Baez blasted a two-run homer in the fourth inning and offered the thumbs-down salute. Throughout the homestand he has received smatterings of boos, following his return from the injured list. Baez, who arrived at the trade deadline from the Cubs, owns a .210/.258/.452 slash line in 17 games for the Mets.
“We are not machines, we are going to struggle,” Baez said. “We are going to struggle seven times out of 10. It just feels bad. When I strike out, I get booed, it really doesn’t get to me, but I want to let [the fans] know that when we have success we are going to do the same thing to let them know how it feels, because if we win together then we are going to lose together and the fans are really a big part of it.”
Baez was asked if he was the force behind the thumbs-down signal.
“It was my opinion — that is how I feel,” he said. “I love the fans and I like playing for the fans, but we can’t have our fans against us.”
Lindor on various occasions this season has said it “sucks” being booed. The shortstop, who received a 10-year contract extension before the season worth $341 million, has been among the team’s primary underachievers, with a .224/.317/.370 slash line in 92 games. Lindor returned on this homestand after missing more than a month with a strained right oblique. Lindor has turned thumbs down toward the crowd in recent days.

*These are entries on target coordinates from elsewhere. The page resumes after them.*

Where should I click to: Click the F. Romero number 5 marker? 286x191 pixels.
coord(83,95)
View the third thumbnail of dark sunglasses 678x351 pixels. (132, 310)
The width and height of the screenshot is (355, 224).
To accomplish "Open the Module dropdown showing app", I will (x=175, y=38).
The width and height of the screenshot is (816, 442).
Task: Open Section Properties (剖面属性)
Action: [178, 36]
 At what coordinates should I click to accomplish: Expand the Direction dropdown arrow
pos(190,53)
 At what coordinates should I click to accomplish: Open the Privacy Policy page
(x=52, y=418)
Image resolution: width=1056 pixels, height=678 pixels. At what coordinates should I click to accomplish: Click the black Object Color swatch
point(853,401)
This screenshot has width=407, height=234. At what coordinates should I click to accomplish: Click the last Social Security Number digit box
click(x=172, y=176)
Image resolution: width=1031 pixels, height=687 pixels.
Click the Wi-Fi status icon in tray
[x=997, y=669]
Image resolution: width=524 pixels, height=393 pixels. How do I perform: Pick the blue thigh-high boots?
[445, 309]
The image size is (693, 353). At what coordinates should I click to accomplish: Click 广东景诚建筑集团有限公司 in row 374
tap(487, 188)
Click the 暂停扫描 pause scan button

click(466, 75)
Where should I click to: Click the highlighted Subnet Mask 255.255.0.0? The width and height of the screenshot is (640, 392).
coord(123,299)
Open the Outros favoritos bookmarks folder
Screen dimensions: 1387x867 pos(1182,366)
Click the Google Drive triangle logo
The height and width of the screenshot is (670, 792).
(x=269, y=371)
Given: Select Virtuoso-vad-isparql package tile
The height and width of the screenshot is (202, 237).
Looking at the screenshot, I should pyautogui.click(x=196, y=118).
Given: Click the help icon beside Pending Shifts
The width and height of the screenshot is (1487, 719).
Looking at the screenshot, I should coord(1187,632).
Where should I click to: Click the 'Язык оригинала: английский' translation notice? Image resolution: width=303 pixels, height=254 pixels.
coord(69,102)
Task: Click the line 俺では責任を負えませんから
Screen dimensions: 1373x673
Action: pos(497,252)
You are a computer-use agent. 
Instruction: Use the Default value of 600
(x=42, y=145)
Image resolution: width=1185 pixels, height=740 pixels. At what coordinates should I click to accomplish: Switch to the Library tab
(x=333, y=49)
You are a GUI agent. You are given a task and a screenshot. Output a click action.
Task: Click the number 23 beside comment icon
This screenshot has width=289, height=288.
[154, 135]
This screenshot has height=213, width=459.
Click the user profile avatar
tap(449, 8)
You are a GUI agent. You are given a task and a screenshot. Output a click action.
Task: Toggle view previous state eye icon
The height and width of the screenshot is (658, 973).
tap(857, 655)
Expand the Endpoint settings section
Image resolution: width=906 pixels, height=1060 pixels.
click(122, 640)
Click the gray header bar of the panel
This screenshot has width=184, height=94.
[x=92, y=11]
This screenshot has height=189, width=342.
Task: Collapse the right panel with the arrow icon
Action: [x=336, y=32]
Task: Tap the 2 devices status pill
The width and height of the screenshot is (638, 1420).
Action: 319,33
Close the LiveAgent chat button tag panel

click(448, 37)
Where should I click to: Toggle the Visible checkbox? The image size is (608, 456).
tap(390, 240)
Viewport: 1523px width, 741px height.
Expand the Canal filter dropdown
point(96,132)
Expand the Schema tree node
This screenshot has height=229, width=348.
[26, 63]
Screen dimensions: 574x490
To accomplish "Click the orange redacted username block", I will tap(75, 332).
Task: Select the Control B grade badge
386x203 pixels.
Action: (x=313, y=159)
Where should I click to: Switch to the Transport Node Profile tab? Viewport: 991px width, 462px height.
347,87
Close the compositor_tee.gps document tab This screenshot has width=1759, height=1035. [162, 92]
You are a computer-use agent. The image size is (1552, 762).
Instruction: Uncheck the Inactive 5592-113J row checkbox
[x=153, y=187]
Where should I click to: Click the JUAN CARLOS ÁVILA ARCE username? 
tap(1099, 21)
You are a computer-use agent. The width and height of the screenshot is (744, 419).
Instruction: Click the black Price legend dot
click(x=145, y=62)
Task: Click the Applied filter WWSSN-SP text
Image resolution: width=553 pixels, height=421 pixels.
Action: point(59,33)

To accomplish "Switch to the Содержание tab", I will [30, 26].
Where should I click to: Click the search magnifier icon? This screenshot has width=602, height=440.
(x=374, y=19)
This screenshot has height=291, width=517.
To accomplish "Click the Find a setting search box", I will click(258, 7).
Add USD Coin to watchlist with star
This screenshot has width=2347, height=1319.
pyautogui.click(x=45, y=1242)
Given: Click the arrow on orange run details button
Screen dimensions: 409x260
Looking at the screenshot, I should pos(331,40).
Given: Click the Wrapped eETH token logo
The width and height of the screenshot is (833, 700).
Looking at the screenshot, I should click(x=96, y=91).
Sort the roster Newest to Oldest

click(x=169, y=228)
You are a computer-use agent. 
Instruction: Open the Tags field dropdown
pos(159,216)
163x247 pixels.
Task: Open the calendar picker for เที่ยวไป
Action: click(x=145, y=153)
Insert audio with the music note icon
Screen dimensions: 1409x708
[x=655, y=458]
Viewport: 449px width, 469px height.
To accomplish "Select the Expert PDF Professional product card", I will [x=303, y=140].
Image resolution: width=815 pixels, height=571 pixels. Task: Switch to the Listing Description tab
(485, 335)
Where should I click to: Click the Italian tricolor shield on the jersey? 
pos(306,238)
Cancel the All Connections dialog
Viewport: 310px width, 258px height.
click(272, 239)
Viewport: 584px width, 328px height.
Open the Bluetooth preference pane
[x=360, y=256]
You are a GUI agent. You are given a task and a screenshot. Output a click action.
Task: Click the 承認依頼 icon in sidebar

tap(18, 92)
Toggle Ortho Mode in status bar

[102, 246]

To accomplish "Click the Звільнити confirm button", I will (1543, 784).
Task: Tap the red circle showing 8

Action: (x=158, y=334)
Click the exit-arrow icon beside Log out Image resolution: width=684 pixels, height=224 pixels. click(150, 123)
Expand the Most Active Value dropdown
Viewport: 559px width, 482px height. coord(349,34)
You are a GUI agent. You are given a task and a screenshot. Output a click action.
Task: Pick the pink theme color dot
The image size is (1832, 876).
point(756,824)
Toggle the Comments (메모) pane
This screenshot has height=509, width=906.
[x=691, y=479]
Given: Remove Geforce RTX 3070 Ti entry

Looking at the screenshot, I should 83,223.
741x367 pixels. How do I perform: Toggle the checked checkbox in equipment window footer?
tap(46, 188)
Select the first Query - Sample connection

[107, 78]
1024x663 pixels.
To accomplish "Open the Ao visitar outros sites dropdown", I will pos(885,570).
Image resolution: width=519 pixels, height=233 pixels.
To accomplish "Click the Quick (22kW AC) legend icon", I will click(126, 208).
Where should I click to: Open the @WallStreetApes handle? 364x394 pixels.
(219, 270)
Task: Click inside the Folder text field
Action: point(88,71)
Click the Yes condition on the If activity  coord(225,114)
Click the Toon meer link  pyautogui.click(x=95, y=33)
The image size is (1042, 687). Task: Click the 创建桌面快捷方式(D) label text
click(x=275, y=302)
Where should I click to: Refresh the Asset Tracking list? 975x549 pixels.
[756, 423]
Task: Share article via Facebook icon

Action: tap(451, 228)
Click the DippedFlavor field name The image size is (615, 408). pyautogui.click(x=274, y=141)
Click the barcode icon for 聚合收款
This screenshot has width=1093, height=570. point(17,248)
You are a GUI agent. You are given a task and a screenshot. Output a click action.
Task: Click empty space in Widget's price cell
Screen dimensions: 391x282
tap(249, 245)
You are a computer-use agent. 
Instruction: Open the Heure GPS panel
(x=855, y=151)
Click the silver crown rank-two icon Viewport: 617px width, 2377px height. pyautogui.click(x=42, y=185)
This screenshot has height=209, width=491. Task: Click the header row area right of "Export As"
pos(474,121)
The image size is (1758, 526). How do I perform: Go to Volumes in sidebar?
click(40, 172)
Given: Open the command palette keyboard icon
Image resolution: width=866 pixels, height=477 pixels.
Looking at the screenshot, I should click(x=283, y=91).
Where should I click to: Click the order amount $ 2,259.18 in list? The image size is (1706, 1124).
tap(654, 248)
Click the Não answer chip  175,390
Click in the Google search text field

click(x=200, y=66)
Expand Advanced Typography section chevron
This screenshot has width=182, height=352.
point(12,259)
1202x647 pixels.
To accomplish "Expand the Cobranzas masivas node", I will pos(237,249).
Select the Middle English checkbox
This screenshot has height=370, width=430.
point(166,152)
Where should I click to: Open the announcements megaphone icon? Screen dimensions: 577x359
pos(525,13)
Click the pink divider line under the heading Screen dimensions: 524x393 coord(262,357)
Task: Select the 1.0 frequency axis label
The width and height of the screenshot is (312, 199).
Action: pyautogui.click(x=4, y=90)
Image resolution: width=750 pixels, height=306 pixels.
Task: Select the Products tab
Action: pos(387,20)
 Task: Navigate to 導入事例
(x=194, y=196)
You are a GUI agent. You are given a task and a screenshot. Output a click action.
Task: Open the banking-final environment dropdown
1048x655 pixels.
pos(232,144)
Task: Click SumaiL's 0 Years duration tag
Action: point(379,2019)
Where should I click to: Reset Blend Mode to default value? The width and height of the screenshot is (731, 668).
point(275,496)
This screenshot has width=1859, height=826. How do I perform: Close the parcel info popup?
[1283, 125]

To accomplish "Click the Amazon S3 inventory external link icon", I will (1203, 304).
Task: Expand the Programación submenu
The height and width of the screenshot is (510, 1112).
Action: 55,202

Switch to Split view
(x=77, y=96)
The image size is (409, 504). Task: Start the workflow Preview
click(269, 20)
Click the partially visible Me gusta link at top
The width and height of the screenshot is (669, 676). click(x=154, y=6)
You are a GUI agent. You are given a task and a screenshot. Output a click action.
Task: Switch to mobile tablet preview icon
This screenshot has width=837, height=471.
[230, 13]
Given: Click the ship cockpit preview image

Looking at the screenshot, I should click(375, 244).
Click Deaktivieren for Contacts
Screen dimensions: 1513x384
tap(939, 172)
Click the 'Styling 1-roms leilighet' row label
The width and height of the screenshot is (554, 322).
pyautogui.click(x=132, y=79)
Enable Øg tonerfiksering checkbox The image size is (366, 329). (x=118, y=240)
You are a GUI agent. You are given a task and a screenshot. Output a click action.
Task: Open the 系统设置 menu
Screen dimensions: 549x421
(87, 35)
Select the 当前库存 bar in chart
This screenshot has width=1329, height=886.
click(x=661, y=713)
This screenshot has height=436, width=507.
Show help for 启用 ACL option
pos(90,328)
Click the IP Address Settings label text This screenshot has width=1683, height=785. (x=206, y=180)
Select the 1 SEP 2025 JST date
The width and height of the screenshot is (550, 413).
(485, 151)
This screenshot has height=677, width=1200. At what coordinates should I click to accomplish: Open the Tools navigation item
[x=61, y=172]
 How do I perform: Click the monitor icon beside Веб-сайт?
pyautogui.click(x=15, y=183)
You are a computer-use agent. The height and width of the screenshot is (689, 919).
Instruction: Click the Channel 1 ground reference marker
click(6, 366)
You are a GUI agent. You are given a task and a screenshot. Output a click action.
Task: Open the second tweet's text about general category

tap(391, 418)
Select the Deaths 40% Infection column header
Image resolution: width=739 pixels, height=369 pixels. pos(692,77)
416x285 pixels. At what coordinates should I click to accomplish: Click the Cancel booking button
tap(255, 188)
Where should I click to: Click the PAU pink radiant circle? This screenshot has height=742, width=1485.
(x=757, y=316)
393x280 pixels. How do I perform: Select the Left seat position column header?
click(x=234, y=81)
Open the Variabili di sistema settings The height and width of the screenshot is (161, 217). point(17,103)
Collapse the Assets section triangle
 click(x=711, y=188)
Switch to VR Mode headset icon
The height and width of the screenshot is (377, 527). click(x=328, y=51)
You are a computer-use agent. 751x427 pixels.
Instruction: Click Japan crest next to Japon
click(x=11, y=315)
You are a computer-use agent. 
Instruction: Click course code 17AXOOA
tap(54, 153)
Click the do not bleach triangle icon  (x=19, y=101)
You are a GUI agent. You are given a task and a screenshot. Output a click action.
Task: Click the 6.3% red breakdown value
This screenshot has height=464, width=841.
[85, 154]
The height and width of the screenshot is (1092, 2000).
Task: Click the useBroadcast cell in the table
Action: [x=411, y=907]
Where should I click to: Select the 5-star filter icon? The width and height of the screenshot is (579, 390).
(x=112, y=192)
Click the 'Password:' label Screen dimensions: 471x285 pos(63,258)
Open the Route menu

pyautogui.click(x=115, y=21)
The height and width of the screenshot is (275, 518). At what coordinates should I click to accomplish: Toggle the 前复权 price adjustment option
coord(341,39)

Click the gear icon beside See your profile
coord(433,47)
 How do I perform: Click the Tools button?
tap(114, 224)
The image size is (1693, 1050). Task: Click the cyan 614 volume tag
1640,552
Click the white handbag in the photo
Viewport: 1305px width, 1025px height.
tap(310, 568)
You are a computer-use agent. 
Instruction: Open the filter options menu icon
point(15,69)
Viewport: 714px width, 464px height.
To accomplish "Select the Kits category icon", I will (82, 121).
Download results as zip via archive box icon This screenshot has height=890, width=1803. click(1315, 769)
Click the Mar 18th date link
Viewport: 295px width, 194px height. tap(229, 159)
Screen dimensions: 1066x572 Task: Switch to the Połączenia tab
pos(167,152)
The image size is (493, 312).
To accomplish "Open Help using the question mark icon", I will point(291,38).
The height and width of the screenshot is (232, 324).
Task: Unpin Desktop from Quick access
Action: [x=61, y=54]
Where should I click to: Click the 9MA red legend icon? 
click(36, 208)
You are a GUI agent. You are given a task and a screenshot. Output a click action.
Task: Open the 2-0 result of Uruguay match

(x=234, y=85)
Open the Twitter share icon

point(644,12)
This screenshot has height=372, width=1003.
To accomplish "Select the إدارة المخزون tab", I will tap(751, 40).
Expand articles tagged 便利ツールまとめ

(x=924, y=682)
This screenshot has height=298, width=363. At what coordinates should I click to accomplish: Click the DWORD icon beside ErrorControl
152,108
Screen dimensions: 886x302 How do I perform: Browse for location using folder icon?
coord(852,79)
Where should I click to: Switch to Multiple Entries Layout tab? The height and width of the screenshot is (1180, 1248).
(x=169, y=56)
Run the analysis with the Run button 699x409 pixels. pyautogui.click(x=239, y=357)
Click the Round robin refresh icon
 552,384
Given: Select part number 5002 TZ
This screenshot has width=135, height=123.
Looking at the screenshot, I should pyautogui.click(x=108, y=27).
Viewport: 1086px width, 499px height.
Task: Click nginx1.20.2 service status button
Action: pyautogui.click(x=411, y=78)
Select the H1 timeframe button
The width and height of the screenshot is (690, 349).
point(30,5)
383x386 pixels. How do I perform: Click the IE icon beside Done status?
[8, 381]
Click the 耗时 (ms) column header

Manager Luis Rojas, who last week was serenaded to a “Fire Rojas” chant at Citi Field, indicated he was unaware of the meaning behind the thumbs-down signal.
“I didn’t know that’s what [Baez] meant,” Rojas said. “They have been doing all sorts of salutes from the dugout and … the bases. I didn’t know there was any intention of giving anything back to the fans.
“I think our job is to prepare and come out and play the best version of baseball that the fan base needs. We prepare every day as a team, as a family, we want to win for the organization, we want to win for ourselves, we want to win for our front office and owner and we want to win for our families.”
Rojas was asked if he planned to speak with Baez.
“I think it’s something we can definitely talk [about],” Rojas said. “It can be coached of course, because I want the guys focused on this and when they are focused on this they are going to give the fans what they want. This is a guy who has really good connection with fans because he’s such an exciting player.”
The Mets have a day off Monday, but play four games against the Marlins over three days to complete the homestand. Rojas defended the fans’ right to express themselves.
“Our fans are like that,” he said. “Our fans are very passionate and they are going to demand the best out of everyone here — players, manager and we understand where they are coming from. They demand the best, they demand wins and we have just got to keep working to deliver it to them and be our best. I think it’s something that [Baez] is probably getting used to and it’s his first time in another uniform.”